I’m moving from Atom to RSS 2.0 feeds.

Intriuged by the 'Comments' links I kept seeing on some entries in my feed reader, I added one for my articles. In the process, I moved to RSS 2.0 feeds. Here's why and my thoughts on the move.

Both CSS-Tricks.com and FourKitchens.com use WordPress under the hood.

They are a great example of how the decision to use an established framework lends itself to good practices — without the requirement of an extensive amount of effort or knowledge from its users.

Case in point, take the following two entries from my Miniflux feed reader (which I self host):

An entry on Miniflux by Four Kitchens showing its title, author, time published, time required to read in minutes, and finally, actions a user can take such as: read, star, original, comments.
An entry on Miniflux by CSS Tricks showing its title, author, time published, time required to read in minutes, and finally, actions a user can take such as: read, star, original, comments.

You will notice it has a ‘Comments’ link. Let me make a bold claim: pretty much 9 out of 10 of my feeds don’t carry this, even when they offer comments.

To figure out how I could add this for my articles too, I looked at Four Kitchen’s RSS feed and found a comments tag with a value that would link to the comments section on the page.

Quite simple, I thought.

Here’s what I did next:

  1. Added an id of respond to my article layout where the comments section starts.
  2. Updated my all-content and article feeds to add a comments tag where the post type is an article — with a value of that post’s permalink appended with #respond (internal page link).
  3. Bonus: implemented native browser smooth scroll by adding scroll-behaviour: smooth; to the body style block in my stylesheet.

Then I tested it, and… no luck! 😢

Moving from Atom to RSS 2.0

Turns out, the core Atom specification doesn’t have anything that resembles what is the comments tag in the RSS 2.0 spec.

The fool that I am, I began the process to move from Atom to RSS 2.0 because I really like silly stuff like that, and I also like to kill my time with stupid stuff when I could be living the “real” life.

Because my feeds setup is not yet DRY, it took me over 2 hours to carefully piece everything together for all seven of my feeds.

In this process, I learned a lot about how to write an Atom feed vs how to write an RSS 2.0 feed. Despite the time spent, the effort was well worth it and a very educational journey.

Now the ‘Comments’ link shows for my articles and is an added incentive for a reader to drop by and say hello — quickly.

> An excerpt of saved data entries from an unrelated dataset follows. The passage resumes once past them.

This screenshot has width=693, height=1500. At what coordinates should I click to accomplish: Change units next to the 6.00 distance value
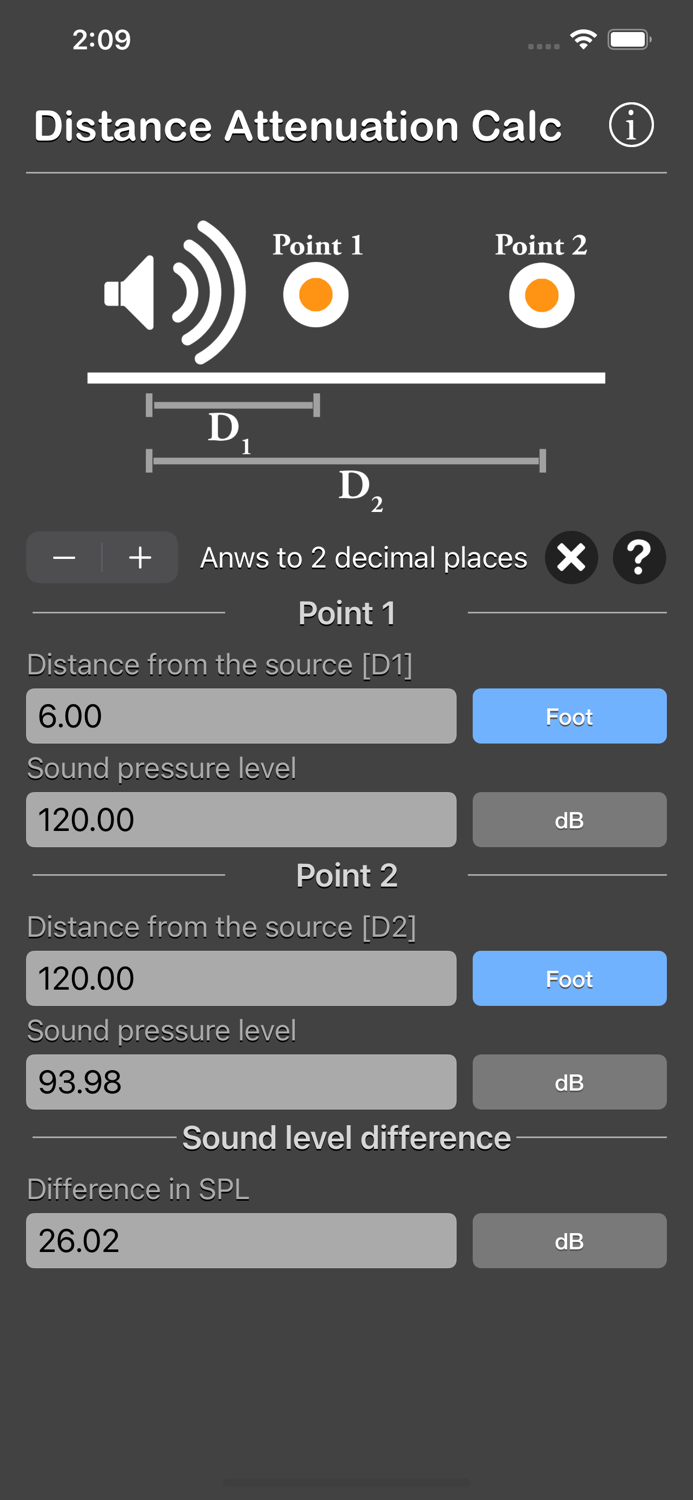(x=569, y=716)
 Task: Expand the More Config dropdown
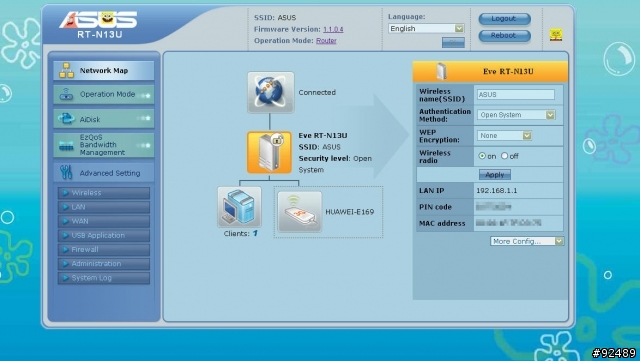(527, 241)
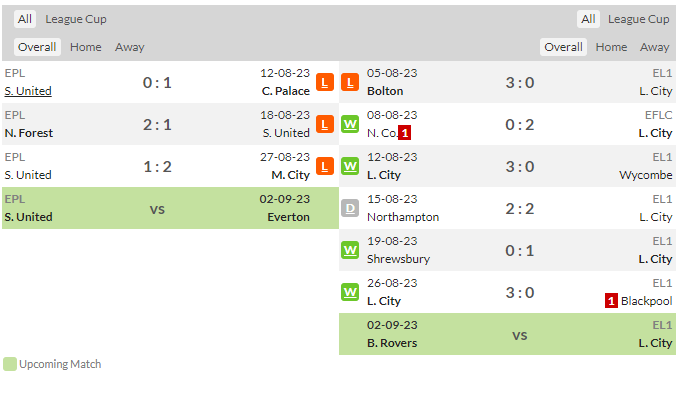Click the loss badge next to Bolton match

(x=350, y=82)
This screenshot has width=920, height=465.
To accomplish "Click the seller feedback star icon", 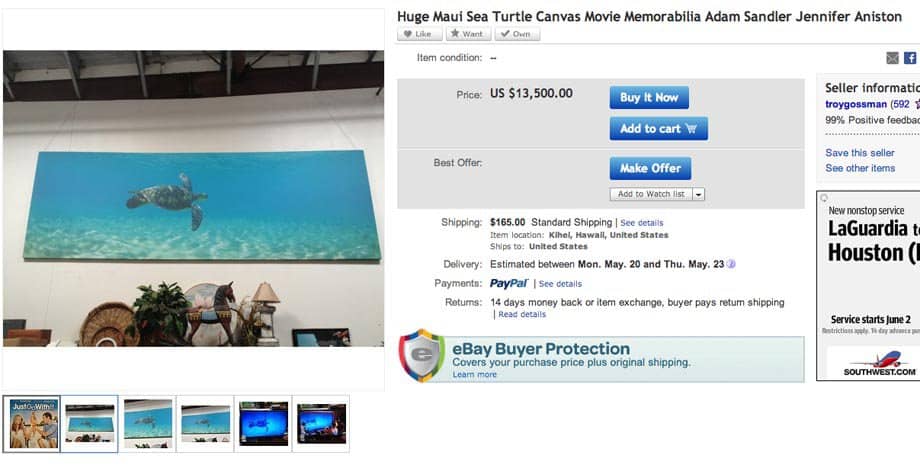I will [916, 104].
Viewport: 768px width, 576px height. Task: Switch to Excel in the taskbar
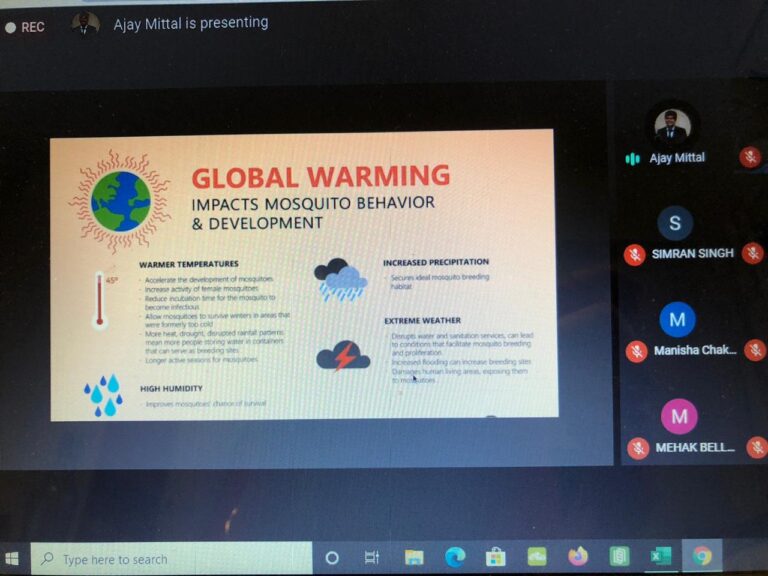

A screnshot from my Miniflux app which now shows an article from my feed carrying the Comments link

Here’s some thoughts on this transition, generally including data that wasn’t present before in the old Atom feeds (but not necessarily):

Description

I added a description tag to items so if I have set a meta description for any post (article or otherwise), RSS readers can pick that up as an authoritative preview of the post instead of generating a post summary from its content, then cutting it short and making for a fussy experience for the end-user.

Categories

I’m not sure what adding a bunch of category tags does in an RSS feed. It doesn’t seem to make any visible difference on Miniflux in my basic testing.

Do you know what purpose it serves? Please let me know in the comments.

Last Build Date and Publish Date

RSS 2.0 also offers lastBuildDate and pubDate tags.

These are similar to Atom’s atom:updated tag.

lastBuildDate and atom:updated appear to me to be slightly different in meaning based on their labels and descriptions, but there are arguments that they’re the same. Or different. Or same. Who knows? See discussion on StackOverflow. I like the answer by Chris Pratt.

At the channel level, his explanation is what I’m going with. pubDate may represent either the date-time the last post was published or modified. lastBuildDate refers to the date-time the feed was last created and made available online.

I still have confusion around whether the pubDate at the item level should update if the article is updated.

Still, at the item level, I have decided I am going to use pubDate and set it to the post modified date if available, falling back on the original post publish date — similar to what I’m doing at the channel level with this tag.

Managing Editor and Web Master

RSS 2.0 also offers a couple of interesting optional properties on the channel elements: managingEditor and webMaster.

Miniflux appears to use this info on the post page:

A screenshot from my Miniflux app showing the post entry page with the post title, action buttons such as: Read, Comments, Fetch Original Content, etc. It includes an additional data item now: the author's information.

You can observe that my email and name are clearly displayed for anyone to contact me directly if they have any concerns. This was not so in my Atom feed despite specifying the author information.

Date formats

While my Atom feed was happy with ISO8601 dates, the W3C feed validator was not happy with this when I moved to RSS.

Turns out RSS needs an RFC822 date.

I use the date-fns library and unfortunately it does not offer a format function for this spec. However, it did offer RFC7231 and RFC3339. A cursory look at both and it seemed to me RFC7231 might work. Which it did, and now all my feeds pass W3C validation.


That’s all folks.

I’m now an (almost) happy RSS 2.0 camper. 😊

I was told Atom is the “superior” standard — which it may well be — but I find RSS 2.0 more suitable for my goals. So, here we are.